Online lending has been having its Uber moment.
“Platforms spend as much as they physically can to dominate, with VCs behind them pushing for that growth. But now, a lot of VCs have left. Platforms will have to go out for funding again, and we’ll see massive down rounds,” says one platform founder, speaking on condition of anonymity. According to analysis from PitchBook Data, VC investment in the sector peaked in 2015, with $5.2bn (£4.3bn) invested across 132 deals. This year has only seen $2.2bn (£1.8bn) invested across 65 deals.

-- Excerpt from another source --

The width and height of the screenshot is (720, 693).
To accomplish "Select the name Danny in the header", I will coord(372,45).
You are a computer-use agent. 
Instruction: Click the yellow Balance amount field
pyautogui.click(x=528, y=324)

“If you’ve got to keep raising more cash just to stay alive, there’s a fundamental problem. Any business needs to, at some point, prove it can be profitable,” says the founder. And UK platforms, the majority of which have not seen consistent profitability, will have to go for more funding – because profitability means achieving massive scale, which requires a lot of capital.
Of course, you’ll find the same story in a lot of sexy tech firms: provided growth satisfies investors and helps customers, the party never ends. But as time goes on, the question of profitability will loom larger for online lenders.
So what will push them into the black?
For starters, there’s ensuring strong deal flow, while keeping the quality of the lender consistent. An unspoken truth in the industry is that it’s yet to get buy-in from two enormous investor cohorts that are critical to mass scale: on the retail side, the pensions and savings markets via IFAs and wealth managers and, on the institutional front, managers of conventional credit and fixed income funds.
“The reason for this is that platforms need to adopt standards of disclosure that encourage thorough and effective due diligence,” says Rupert Taylor, co-founder of AltFi.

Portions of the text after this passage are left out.